Villers-le-Bouillet was already settled in the Neolithic. Remains of a Roman villa have been found near the border with the villages of
Warnant and Fize, maybe the villa at the origin of the name of the
village. A bouillet is locally a wet place; added to the name of the
village in the XVIth century, "le-Bouillet" reflects the presence of
wet lands, brooks and ponds on the village territory.
In the Middle Ages, the village was shared between abbeys, chapters and
local lords, the most important of them being the lords of Amay. The village was sacked during the Liège uprisings in 1328 and 1465; in
1693, the French army set up a camp in the village, which was plundered
once again.
Beside agriculture, Villers-le-Bouillet lived from stone, alum and coal
extraction. The oldest mentioned coal pits date back to 1606; there
were some 70 pits in 1800, groupe in five collieries employing 103
workers. The number of workers increased to 166 in 1819. Coal
extraction ended after the Second World War.
Fize-Fontaine was part of the domain of Sainte-Ode, ran by the Bishops of Liège from the collegiate church of Amay and later transferred to the St. Lambert chapter in Liège. The name of the village is derived from "fief"; local lords had a castle in the village, which was destroyed during the War of the Awans and the Waroux, rebuilt, and destroyed again in 1328 during the Liège uprising against Prince-Bishop Adolphe de la Marck.

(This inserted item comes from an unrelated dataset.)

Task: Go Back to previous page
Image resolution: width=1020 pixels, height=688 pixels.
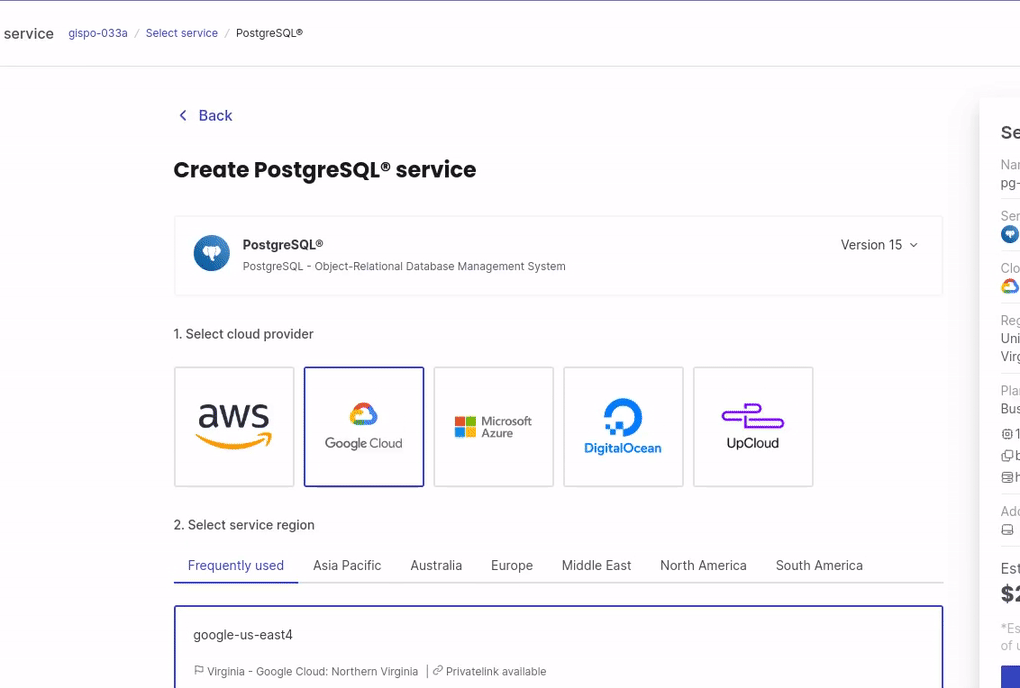Action: point(206,115)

Vaux-et-Borset was settled in the Paleolithic, in the Neolithic and in the Celt, Roman and Merovingian periods. The village was mentioned for the first time in 1095 when Werner de Grez transferred a plot of land he owned in the village to the Chapter of Fosses. All over the Ancient Regime, the administrative situation of the village was complicated: the village was ran jointly by the Chapter of Fosses and the lords of Seraing while the castle belonged to the la Marck. In the XIXth century, marl was extracted in Vaux-et-Borset as a fertilizer and also as a supply to the earthenware factory of Andenne.
Vieux Waleffe, originally settled in the Neolithic, is the mother parish of Waleffe-Saint-Pierre and Waleffe-Saint-Georges, two villages forming the former municipality of Les Waleffes, incorporated into Faimes in 1976. Waleffe is an hydronym referring to the valley formed by the brook that has its source near the castle and flows into the Mehaigne. Vieux Waleffe, mentioned for the first time in 1050, was a free domain.
Warnant, already settled in the Roman period, was mentioned for the
first time in 1137, as part of the County of Moha, which was
transferred to the Prince-Bishop of Liège around 1225. Warnant was then
ran by the Court of Wanze. The village was destroyed in 1636 by the Croatian militia led by Jean de Weerdt, and again by the French troops that camped here in 1695. The lords of Warnant are the oldest lineage in the Prinicpality of Liège; after the destruction of their castle in the XIIIth century, they built another castle outside the village and
took the name of Oultremont (lit., "beyond the mount").
The sugar beet processing factory founded in 1872 in Warnant to supply the sugar house of Wanze, employed up to 141 workers and was closed in 1925.
Dreye, merged with Warnant in 1823, was most probably founded by the
canons of the abbey of Flône, who organized the clearing of the area.
Source: Municipal website
Ivan Sache, 10 December 2007
The municipal flag of Villers-le-Bouillet is horizontally divided
yellow-red (1:2), with two red miner's picks crossed per saltire in the
yellow stripe and a sheaf of five yellow wheat spikes in the red
stripe.
According to Armoiries communales en Belgique. Communes wallonnes, bruxelloises et germanophones, the flag was adopted by the Municipal
Council on 30 December 1993 and confirmed by the Executive of the
French Community on 6 October 1994.
The flag is a banner of the municipal arms.